La actividad política de Fernando de los Ríos no fue de mera superestructura. No debe ignorarse su contacto con los sectores populares granadinos, su continua labor en las casas del pueblo andaluzas. La ósmosis de vivencias e intereses entre un intelectual institucionista y la población iletrada, pero sabia, de la Andalucía rural puede ser difícil, incierta, contradictoria. Fue, empero, don Fernando uno de los que llevaron a cabo con más acierto esa luminosa tarea.

Es menester, asimismo, señalar el descollante papel del rondeño en la labor transformadora desarrollada por el Estado republicano. Aparte de su contribución a la Constitución, por sus manos pasó, como ministro de Justicia en los dos Gobiernos provisionales de la República, buena parte de la actividad legislativa de los primeros meses republicanos, y particularmente la referida a la separación de la Iglesia y el Estado (ese viejo sueño que, en la práctica, aún parece demasiado lejano en la España de hoy). Leyes tan modélicas como la de secularización de cementerios, la de divorcio o la propia reforma del Código Penal tuvieron mucho que ver en su gestación -aunque su promulgación fuera ligeramente posterior- con el quehacer del primer ministro de Justicia del nuevo régimen. Trasladado a la cartera de Instrucción Pública, De los Ríos, desarrolló, entre finales de 1931 y mediados de 1933, otra muy notable actividad de gobierno en ese privilegiado campo de atención que para la República fue el de la enseñanza: creación de la especialidad universitaria de pedagogía, impulso a las iniciativas de expansión cultural (las ya creadas Misiones Pedagógicas, la nueva Barraca, con Lorca a la cabeza)... Luego, por breve tiempo, ministro de Estado (castiza apelación, por cierto, que los corifeos de la España eterna trocaron por la foránea de Asuntos Exteriores), embajador de la República en EE UU con el Frente Popular y durante la guerra, Fernando de los Ríos estuvo siempre, tal vez discreta, pero firmemente, a la altura de las circunstancias.

En cuanto a su talante doctrinario, fue probablemente don Fernando un neokantiano con atisbos de lucidez marxiana cuando enjuiciaba problemas sociales, pero que nunca adoptó la trabazón fundamental del análisis marxista. Aunque ello supusiere un factor de limitación intelectual, tuvo, al menos, la virtualidad de mantenerle alejado de las ásperas estrecheces dogmáticas que, con desesperante frecuencia, han caracterizado a los teóricos marxistas españoles.

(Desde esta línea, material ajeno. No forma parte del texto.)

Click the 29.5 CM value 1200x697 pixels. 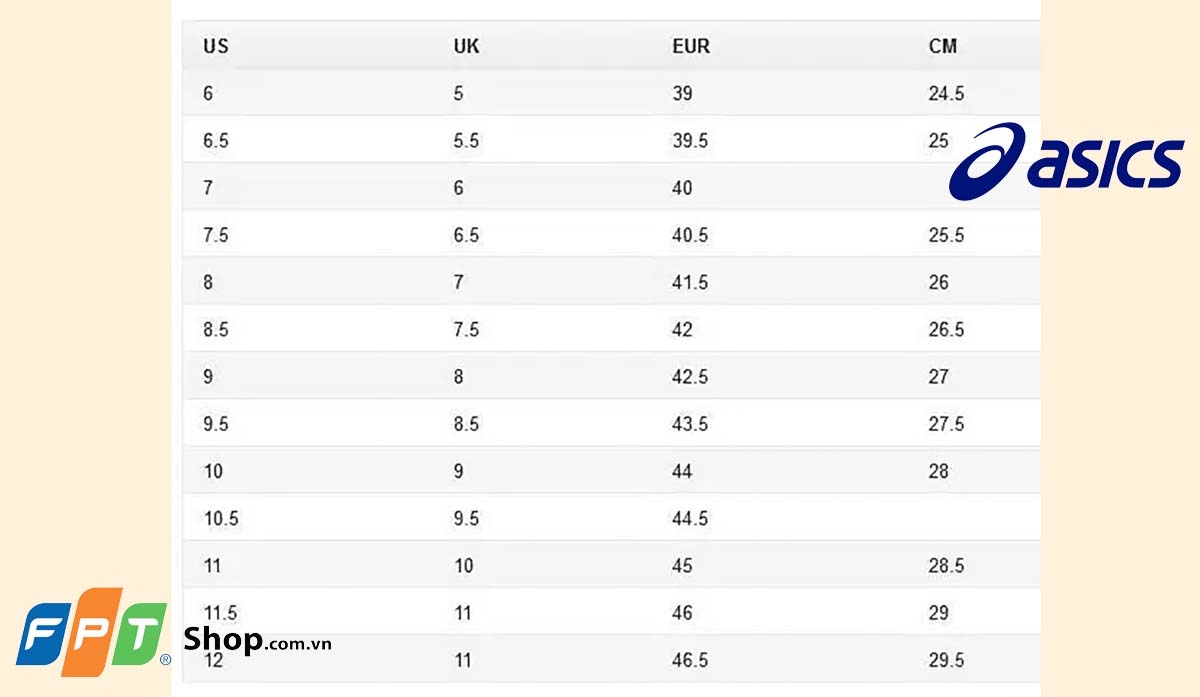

Señalemos también que de fecha tan temprana como 1920 datan dos estudios suyos, tal vez inesperados en un catedrático de Derecho Político, sobre el problema ferroviario español y sobre las perspectivas de reforma agraria. Resulta asimismo interesante comprobar cómo sus precoces, y tantas veces invocadas, críticas a las realizaciones de la URSS no perdieron nunca un tono esencialmente constructivo. Recordemos finalmente que, entre la obra de Fernando de los Ríos como historiador del Estado, conservan no poca relevancia sus páginas sobre la utilización de la religión por el Estado en nuestro siglo XVI, así como sus intuiciones -luego confirmadas por las investigaciones de Bataillon- sobre la importancia del erasmismo en España.

Traemos, pues, a su definitivo lugar de descanso los restos de un hombre íntegro y, sobre todo, entrañable. Sus cenizas reposarán en esa elocuente lección de historia de la otra España que es el cementerio civil de Madrid, por el mismo esencial derecho que tienen los anónimos antifascistas de Torremegía de yacer donde hoy yacen, trazado por la voluntad de sus deudos y de su pueblo. A ellos, y sobre todo a los vivos, que la tierra de España nos sea leve.

Feliciano Páez-Camino es presidente de la Federación Socialista Madrileña.